Not that such an admission will, in any way, prevent you from moving the goalposts:
“The city spent more than a million bucks on advertising, none of which seemed to have worked since we had fewer applicants last year than the year before. So should the city cancel the program because it’s not working?”
If you’d actually done any research at all, you’d know the shortage of law-enforcement officers is a nationwide problem, at both state and local levels:
‘”The recruitment and retention crisis is the number one issue I hear about from our state, Tribal, and local law enforcement partners across the country,” Associate Attorney General Vanita Gupta said in a statement.
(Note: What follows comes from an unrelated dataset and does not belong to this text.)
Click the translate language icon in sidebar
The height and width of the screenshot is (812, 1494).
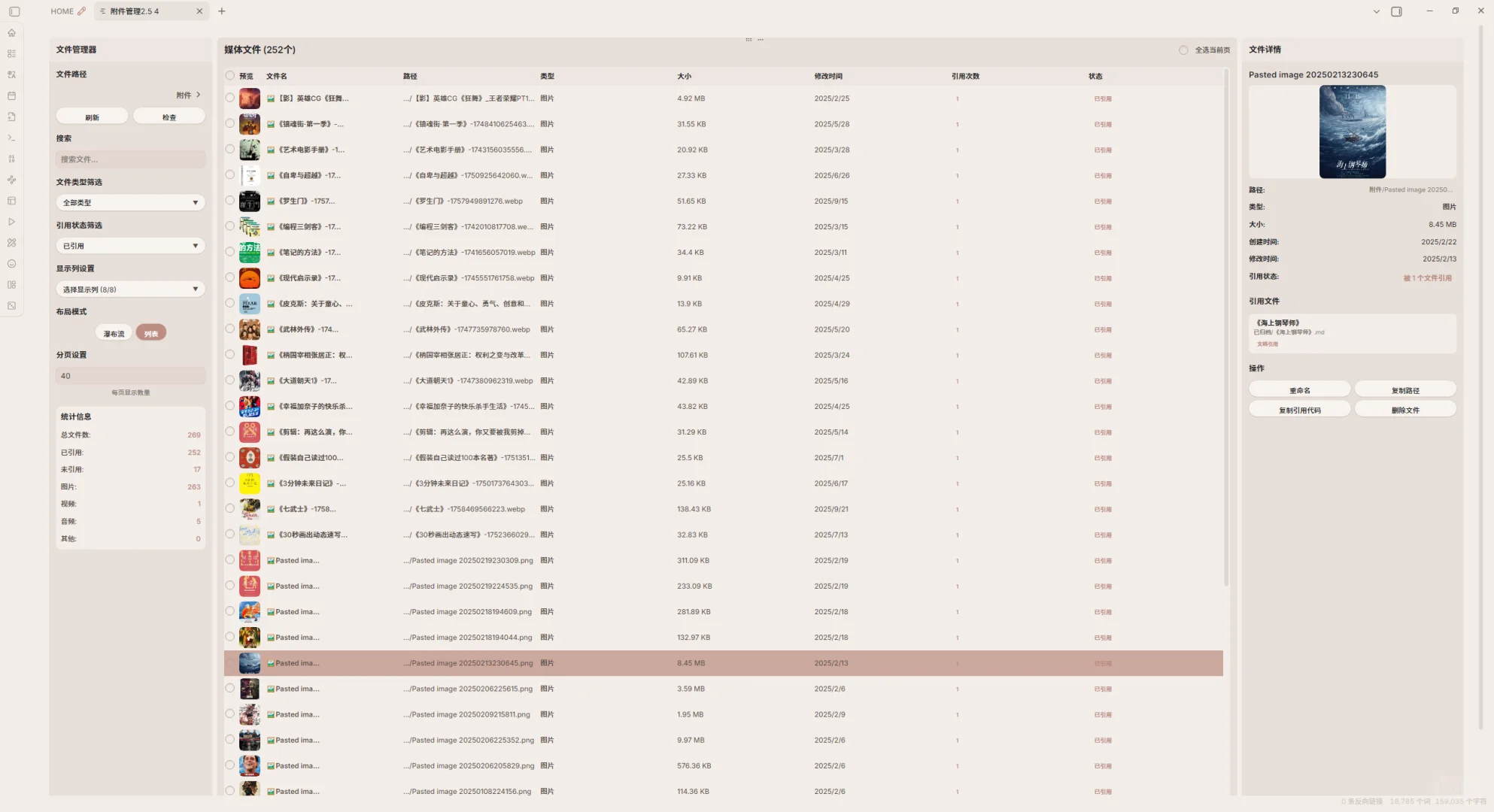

The new report attributed the staffing issues in part to the COVID-19 pandemic, a changing labor market, office safety concerns and community frustration toward police.
‘To combat the decreased staffing levels, the report โ commissioned by Attorney General Merrick Garland โ suggests that police leaders should work to better understand the needs of the communities they serve while modernizing and streamlining hiring practices.’
Anything in that report which might suggest Seattle has it worse than other places?
‘…the “often negative public perception of policing” has affected morale and led to higher burnout.’
Seattle’s “defund” movement continues to pay dividends!
(https://www.cbsnews.com/news/justice-department-police-hiring-report/#)
@17, @20: While I admire your attempt at dialog over taxes, it’s important to remember that CM Morales doesn’t actually want one; the last quote I provided from her was the worst kind of demagogic duck-speak. She has learned absolutely nothing from her near-loss to a political nobody, which ultimately resulted in her opponent seated alongside her on the Council dais. So she just keeps repeating the empty rhetoric which has already failed her.
While I would have preferred a clean sweep of the Council, leaving CM Morales in place gives a visible face and voice to Seattle’s failed “progressive” policies of the recent past. This will be a good thing to have, especially if the Stranger continues attempts to re-write Seattle’s recent history.